A finales de semana, Jesse volaba ya hacia Nueva Orleans. Su trabajo consistiría en comentar y documentar la novela desde todos los aspectos posibles, buscando títulos de propiedad, traslados, periódicos y publicaciones antiguos, cualquier cosa que pudiera encontrar que apoyase la teoría de que los personajes y los acontecimientos eran reales.
Pero Jesse todavía no lo creía. Sin duda, allí había «algo», pero tenía que ser un engaño. Y el engaño era con toda probabilidad un novelista histórico muy inteligente que había realizado una interesante investigación y la había convertido en una historia ficticia. Después de todo, las entradas de teatro, las escrituras de propiedad, los programas y lo demás no probaban en modo alguno la existencia de los inmortales chupadores de sangre.
Y por lo que se refería a las precauciones que Jesse tenía que tomar, pensó que eran una mera broma.
No le era permitido quedarse en Nueva Orleans más que entre la hora de la salida del sol y las cuatro de la tarde. A ésta hora tenía que tomar un coche y dirigirse hacia el norte, a Baton Rouge, y pasar la noche a salvo en una habitación de la planta dieciséis de un moderno hotel. Si tenía la mínima sensación de que alguien la observaba o la seguía, buscaría de inmediato colocarse a salvo entre la muchedumbre. Y, desde un lugar bullicioso y bien iluminado, llamaría en el acto por teléfono a Londres.
Nunca, bajo ninguna circunstancia, debía intentar la «visión» de uno de esos individuos vampiros. La Talamasca no conocía los parámetros de los poderes vampíricos. Pero una cosa era segura: esos seres podían leer las mentes. También podían crear confusión mental en los seres humanos. Había evidencias considerables de que eran muy fuertes. Y con toda certeza, podían matar.

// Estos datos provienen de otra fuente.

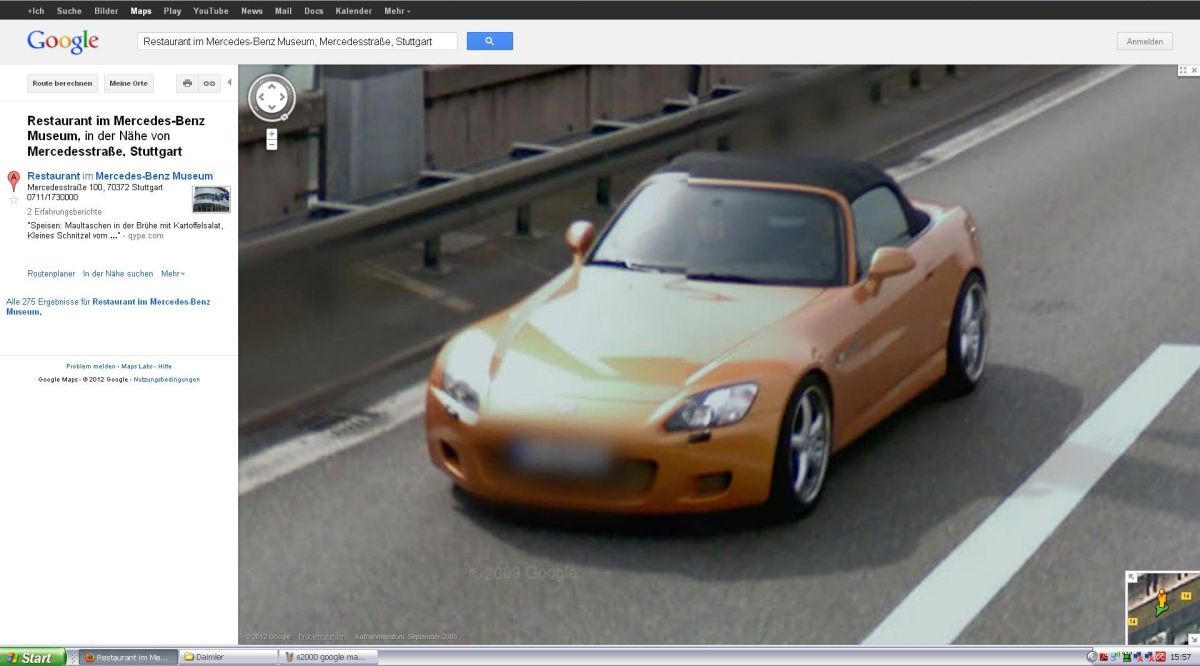The height and width of the screenshot is (666, 1200).
Task: Click the Street View pan compass control
Action: tap(272, 98)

Además, algunos de ellos, sin duda, conocían la existencia de la Talamasca. A lo largo de los siglos, varios miembros de la orden habían desaparecido mientras llevaban una investigación en este campo.
Jesse tenía que leer con mucha atención las noticias de los diarios. La Talamasca tenía motivos para creer que, en la actualidad, ya no había vampiros en Nueva Orleans. En caso afirmativo, Jesse no habría ido. Pero, en cualquier momento, Lestat, Armand o Louis podían hacer acto de presencia. Si Jesse tropezaba con un artículo acerca de una muerte sospechosa, tenía que salir de inmediato de la ciudad y no volver a ella.
Jesse opinó que todo aquello era hilarante. Ni siquiera un puñado de antiguas noticias acerca de misteriosas muertes la impresionó o la asustó. Después de todo, aquellas personas podían haber muerto víctimas de un rito satánico. Eran muertes demasiado humanas.
Pero Jesse había aceptado la misión.
De camino al aeropuerto, David le preguntó por qué.